* _Activity_
Give every line from the entries that contains "each".

* _Provided data_
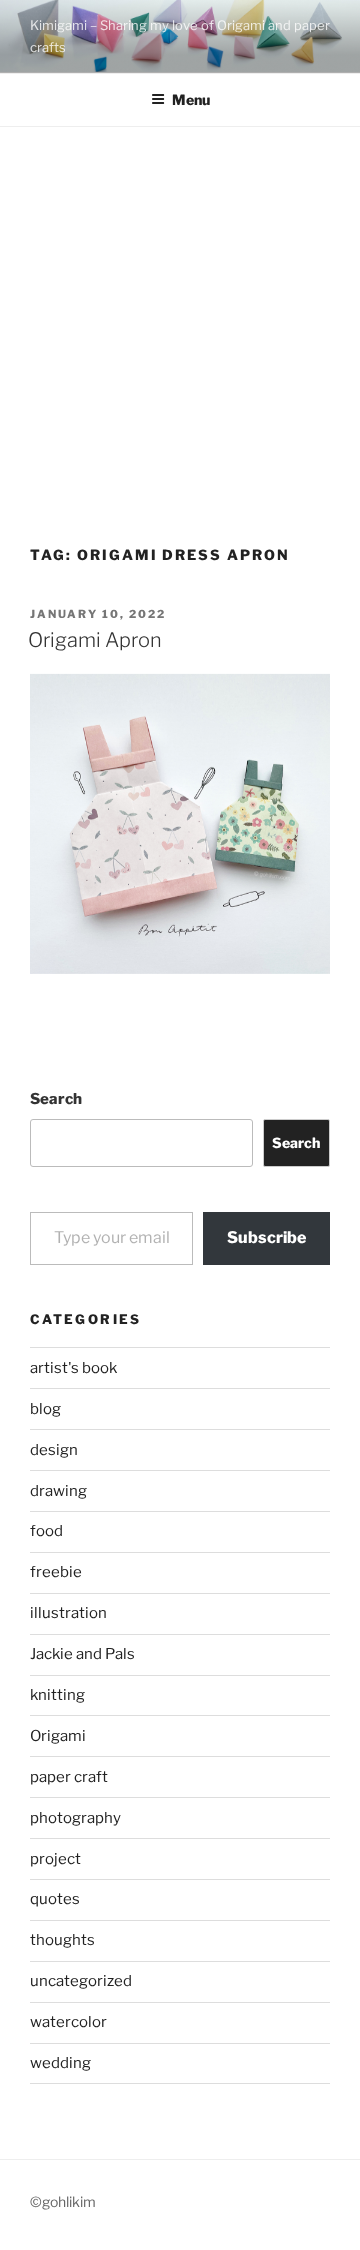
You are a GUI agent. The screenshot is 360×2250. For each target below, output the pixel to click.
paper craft (69, 1777)
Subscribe (266, 1237)
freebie (56, 1572)
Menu (191, 99)
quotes (55, 1899)
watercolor (68, 2022)
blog (45, 1409)
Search (56, 1099)
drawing (58, 1491)
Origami (58, 1736)
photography (75, 1818)
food (46, 1531)
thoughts (62, 1940)
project (55, 1859)
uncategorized (81, 1981)
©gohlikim (63, 2201)
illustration (68, 1613)
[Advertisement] (180, 317)
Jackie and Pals (82, 1654)
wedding (60, 2063)
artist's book (73, 1368)
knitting (57, 1695)
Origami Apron (95, 640)
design (54, 1450)
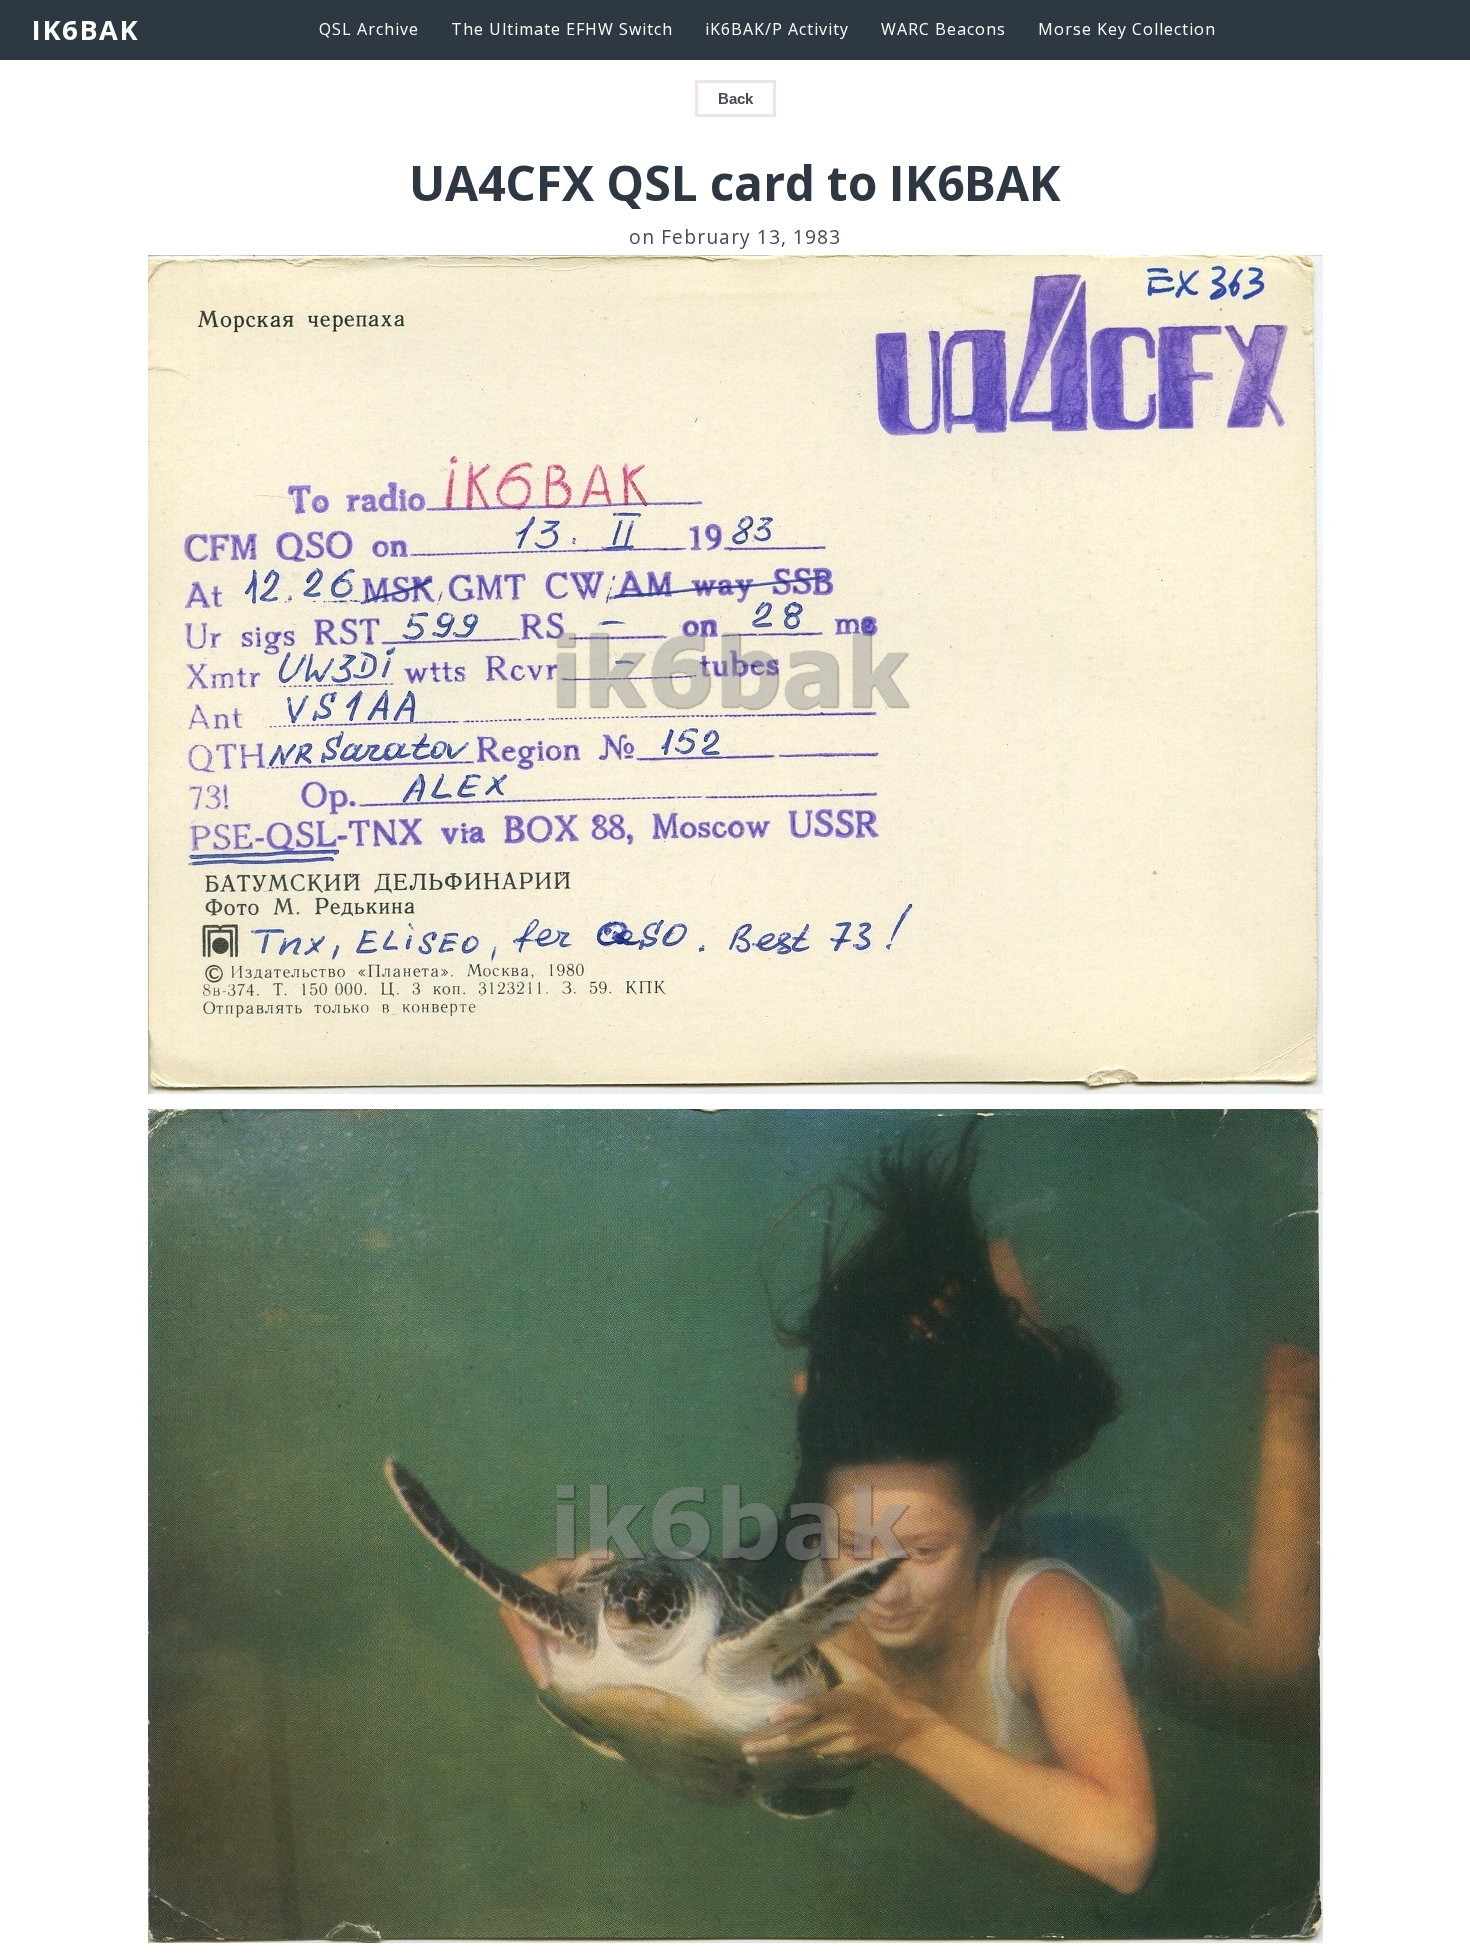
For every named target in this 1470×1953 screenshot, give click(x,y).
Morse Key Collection (1127, 29)
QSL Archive (369, 29)
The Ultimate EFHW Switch (562, 29)
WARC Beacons (943, 29)
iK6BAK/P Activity (777, 29)
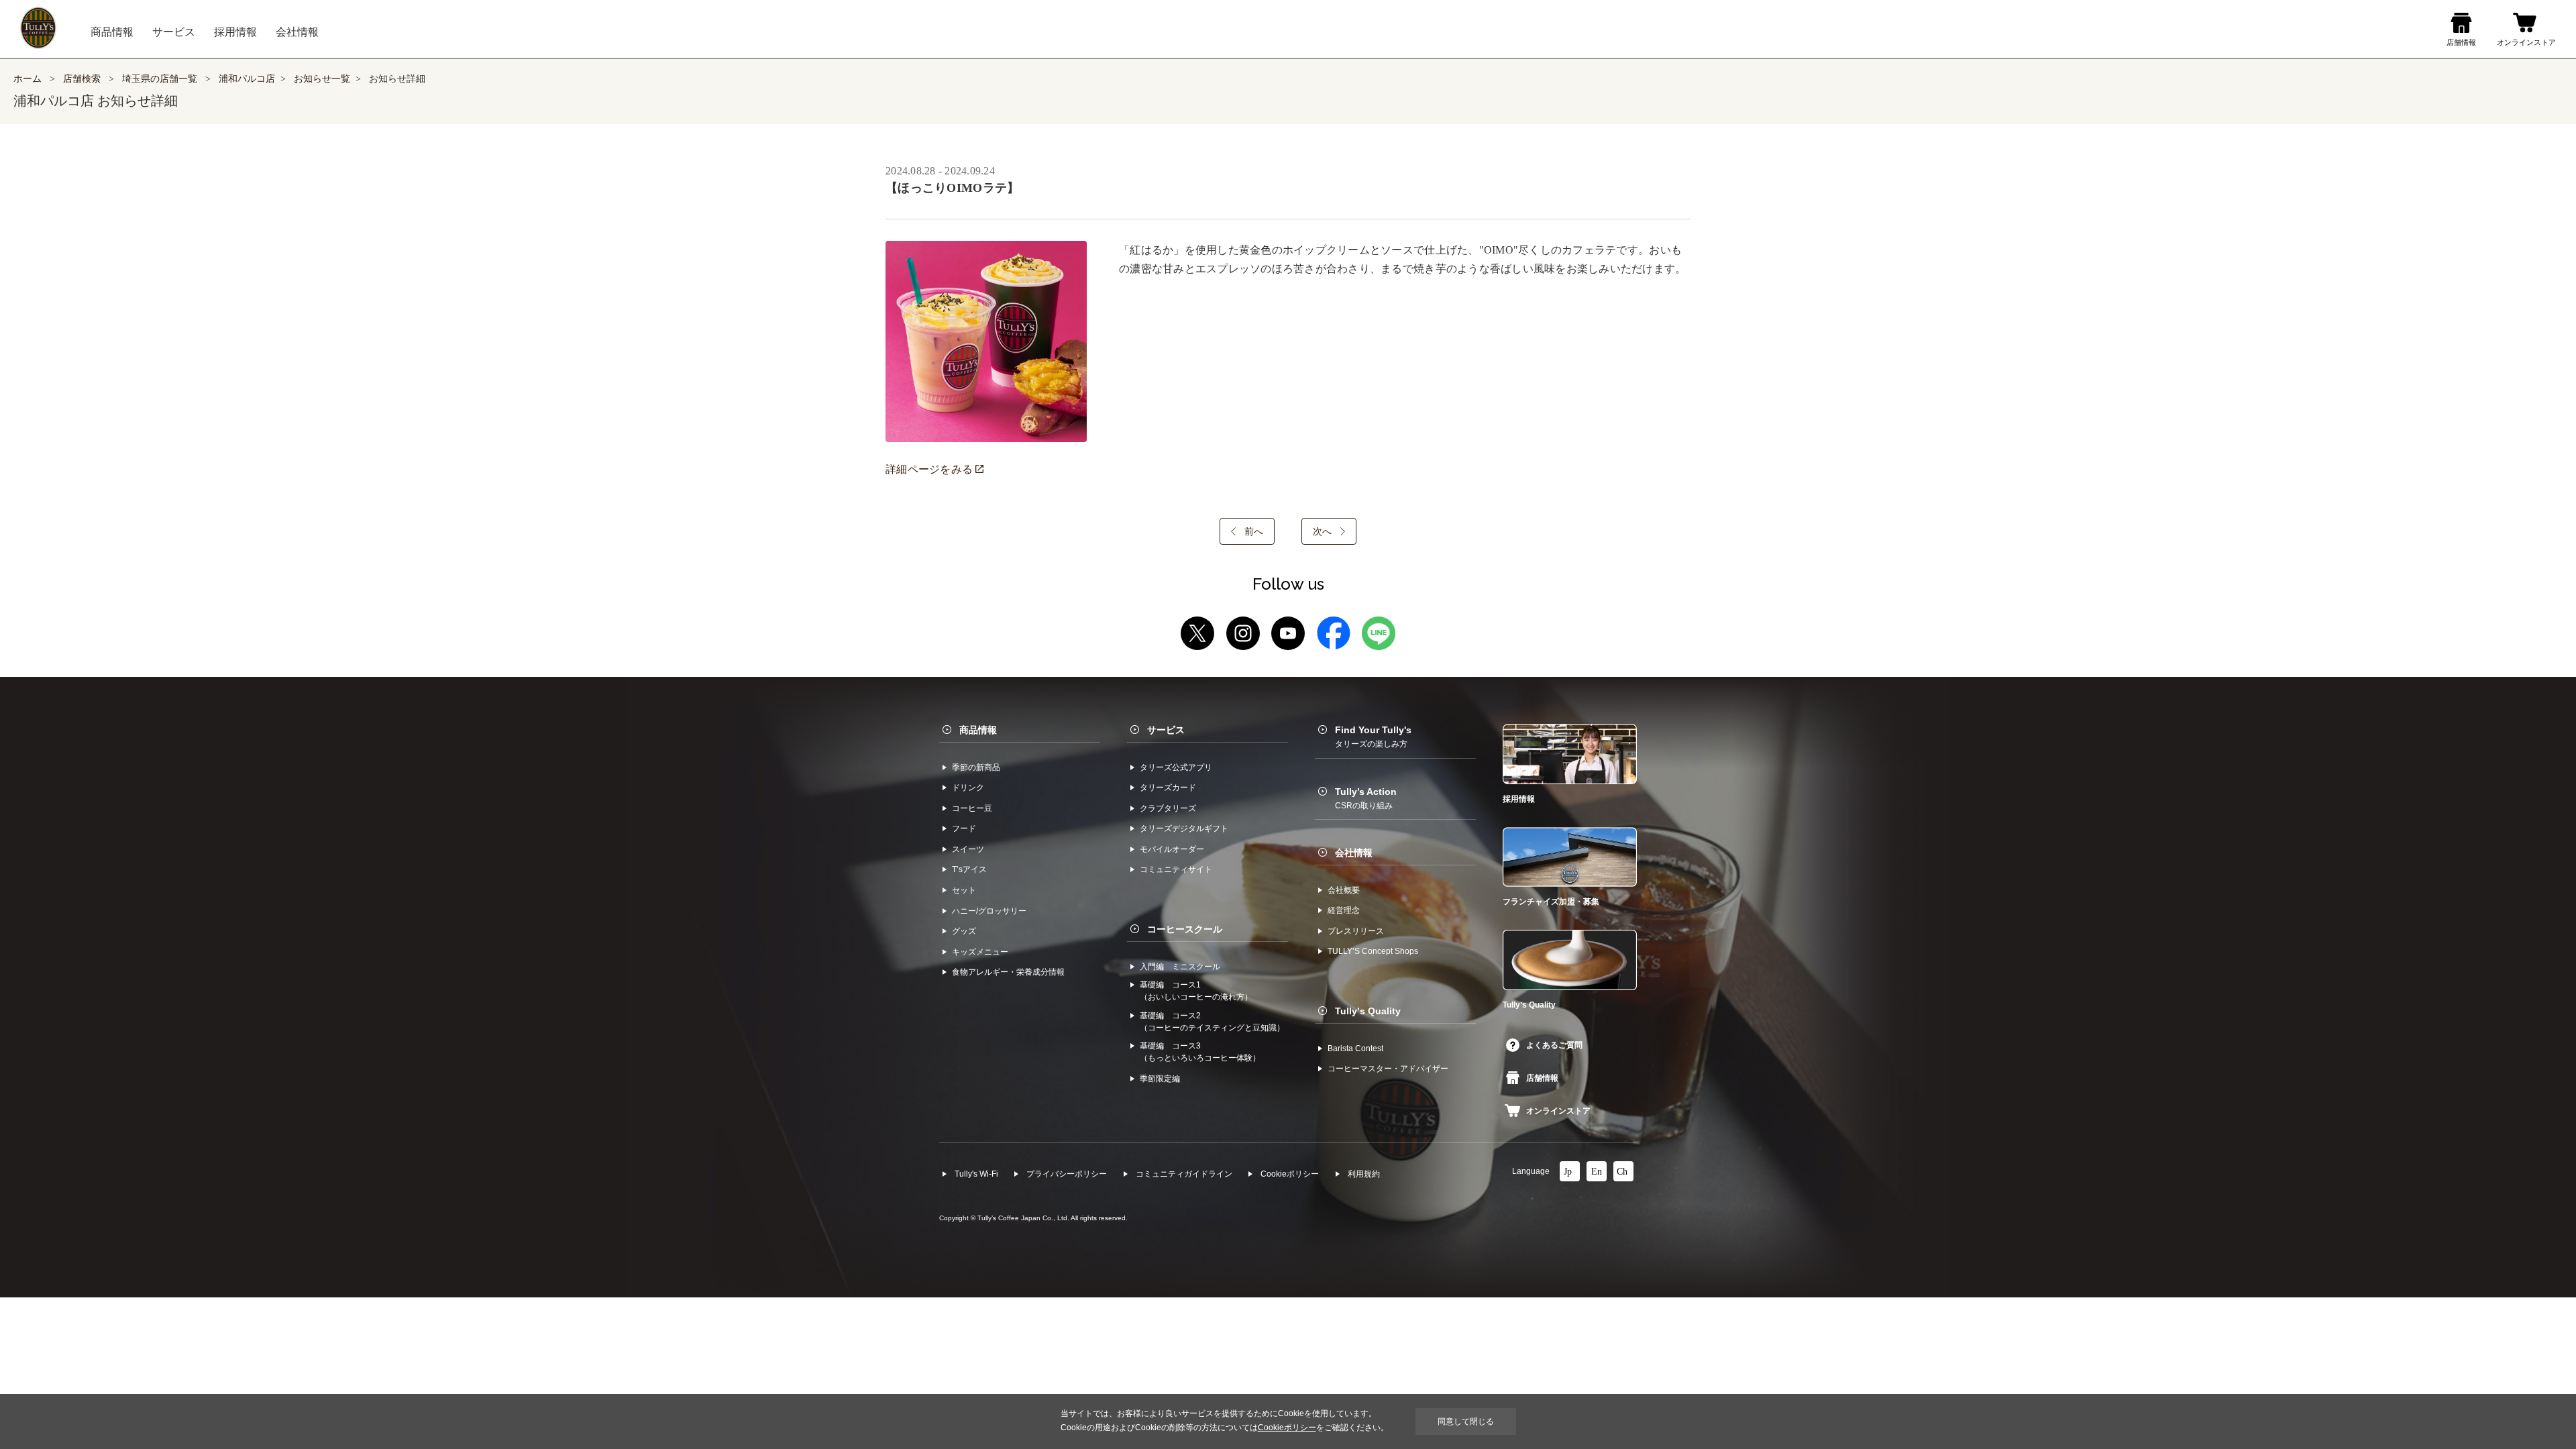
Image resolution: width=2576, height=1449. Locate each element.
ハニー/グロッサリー (989, 911)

* _Exercise response_
You are a GUI agent. The screenshot is 360×2250. For each target below, output the pixel to click.
Image resolution: width=2576, height=1449. Locate each element.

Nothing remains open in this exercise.